● Article
* * * * * * * * *

However, these APIs also introduce challenges when it comes to security and compliance. Since APIs are highly automated and remove much of the manual checking and friction associated with traditional IT infrastructure, it’s easy to inadvertently misconfigure resources or overlook security vulnerabilities.
Developers are now building and modifying their own infrastructure environments via APIs. This is why it’s important to use Policy as Code for any kind of security at scale on the cloud.
Policy as code allows security policies to be defined as code, which can be version controlled and audited like any other software code. This enables organizations to automate the enforcement of security policies, which can help battle hackers who also use automation to find vulnerabilities they can exploit. It helps prevent security incidents and reduces the time it takes to detect and respond to them.
The Policy as Code approach allows security teams to define and enforce policies across the entire software development life cycle. This means that security policies are integrated into the development process and enforced automatically, reducing the risk of security issues being introduced into the environment.
Policy as Code also enables continuous monitoring and compliance testing, which helps organizations to identify security issues early on and quickly respond to them. This enables a feedback loop where security policies are continuously refined based on the latest threat intelligence and security trends, making them more effective over time.
What’s Open Policy Agent and How Does It Help?
The open source tool Open Policy Agent (OPA), created by Styra to implement cloud configuration management policies, is frequently used as the cornerstone of any Policy as Code strategy.

* * * * * * * * *

● Data section
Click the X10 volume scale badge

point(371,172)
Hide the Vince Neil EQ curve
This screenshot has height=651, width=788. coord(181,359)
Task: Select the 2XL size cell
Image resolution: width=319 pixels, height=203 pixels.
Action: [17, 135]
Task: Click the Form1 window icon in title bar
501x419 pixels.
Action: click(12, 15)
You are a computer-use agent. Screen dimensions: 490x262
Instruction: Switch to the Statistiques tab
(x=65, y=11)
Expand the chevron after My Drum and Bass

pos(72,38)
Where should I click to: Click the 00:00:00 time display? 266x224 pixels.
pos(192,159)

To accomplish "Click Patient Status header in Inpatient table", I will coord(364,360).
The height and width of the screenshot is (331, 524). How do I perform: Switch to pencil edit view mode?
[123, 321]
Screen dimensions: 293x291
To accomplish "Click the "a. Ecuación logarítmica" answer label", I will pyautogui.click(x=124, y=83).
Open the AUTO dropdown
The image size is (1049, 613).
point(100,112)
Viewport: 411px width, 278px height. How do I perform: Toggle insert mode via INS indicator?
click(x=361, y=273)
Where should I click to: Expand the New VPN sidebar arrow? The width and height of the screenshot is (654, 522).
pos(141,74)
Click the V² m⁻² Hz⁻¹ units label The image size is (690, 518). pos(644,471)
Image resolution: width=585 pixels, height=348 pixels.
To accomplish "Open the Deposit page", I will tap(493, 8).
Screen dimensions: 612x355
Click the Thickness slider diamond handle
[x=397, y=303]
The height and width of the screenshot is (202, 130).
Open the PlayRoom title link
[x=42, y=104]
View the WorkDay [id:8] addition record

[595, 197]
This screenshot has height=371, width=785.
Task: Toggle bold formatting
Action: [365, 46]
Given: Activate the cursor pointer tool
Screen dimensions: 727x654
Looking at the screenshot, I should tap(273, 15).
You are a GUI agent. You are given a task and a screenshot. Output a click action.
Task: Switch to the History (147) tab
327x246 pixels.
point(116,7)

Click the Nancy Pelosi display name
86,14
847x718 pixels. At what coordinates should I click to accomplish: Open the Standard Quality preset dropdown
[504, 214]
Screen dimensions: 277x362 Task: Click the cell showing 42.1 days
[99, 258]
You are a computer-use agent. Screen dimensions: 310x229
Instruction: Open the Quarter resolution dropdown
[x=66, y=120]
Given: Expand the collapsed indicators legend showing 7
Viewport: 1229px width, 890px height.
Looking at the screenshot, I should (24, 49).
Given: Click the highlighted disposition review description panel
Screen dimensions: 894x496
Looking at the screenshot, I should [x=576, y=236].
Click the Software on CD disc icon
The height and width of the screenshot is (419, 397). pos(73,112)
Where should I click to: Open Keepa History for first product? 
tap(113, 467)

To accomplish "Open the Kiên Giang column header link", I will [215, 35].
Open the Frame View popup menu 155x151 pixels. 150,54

* * * * * * * * *

● Problems
• A. In the Policy as Code article, which company created Open Policy Agent?
• B. Reproduce the Policy as Code article starting at "The Policy as" and ending at "as Code strategy.", swapping "feedback loop" for "review cycle".
• C. Carry on writing the Policy as Code article from the point where it stops.

● Answers to the tasks
• A. Styra

• B.
The Policy as Code approach allows security teams to define and enforce policies across the entire software development life cycle. This means that security policies are integrated into the development process and enforced automatically, reducing the risk of security issues being introduced into the environment.
Policy as Code also enables continuous monitoring and compliance testing, which helps organizations to identify security issues early on and quickly respond to them. This enables a review cycle where security policies are continuously refined based on the latest threat intelligence and security trends, making them more effective over time.
What’s Open Policy Agent and How Does It Help?
The open source tool Open Policy Agent (OPA), created by Styra to implement cloud configuration management policies, is frequently used as the cornerstone of any Policy as Code strategy.

• C.
OPA is a policy engine that helps address issues with IAM and AWS cloud misconfigurations by providing a unified and flexible approach to defining and enforcing security policies across cloud environments. Here are some specific ways in which OPA can help:
- Defining and enforcing policies: OPA allows you to define policies for IAM and AWS cloud misconfigurations as code, which can be version controlled, reviewed, and tested. With OPA, you can define policies that ensure security best practices are followed, such as ensuring that only authorized users and applications have access to AWS resources, that data is encrypted in transit and at rest, and that security configurations are applied consistently.
- Enforcing fine-grained access control: OPA provides dynamic authorization by allowing you to define policies that evaluate context-specific information, such as user identity, resource type and request parameters. This can enable you to enforce fine-grained access control, which can reduce the risk of privilege escalation attacks and improve overall security.
- Integrating with existing tools: OPA can be integrated with existing tools, such as AWS Config and AWS Security Hub, to provide a consistent and automated approach to security policy enforcement. For example, you can use OPA with AWS Config to monitor and enforce compliance with security policies across your AWS environment.
- Providing visibility into policy decisions: OPA provides visibility into policy decisions by allowing you to audit and analyze policy evaluations. This can help you identify areas of non-compliance and make informed decisions about how to improve security policies.
- Enabling collaboration and standardization: OPA allows teams to collaborate on policy definitions, review changes and ensure that policies are consistent across different environments. This can help ensure that security policies are effectively enforced and reduce the risk of security breaches.
Tools that Use Open Policy Agent
Fugue, a cloud infrastructure security company acquired by Snyk in February 2022, recently announced the merger of its two flagship products, Fugue Platform and Fugue Risk Manager, into a unified Software as a Service (SaaS) solution called Fugue.
The new product combines the strengths of both platforms to provide cloud stakeholders with a comprehensive solution for securing cloud infrastructure, delivering compliance assurance and reporting, and enabling application teams to “shift left” and incorporate security and compliance early in the software development life cycle.
One of the key features of the new Fugue platform is its API, which enables developers to integrate cloud infrastructure policy checks into CI/CD pipelines. This enables teams to incorporate security and compliance checks early in the development process, helping to prevent issues from occurring downstream.
For example, Fugue uses OPA to implement cloud configuration management policies. OPA can define cloud security policies as code, which can be tested in a CI/CD pipeline.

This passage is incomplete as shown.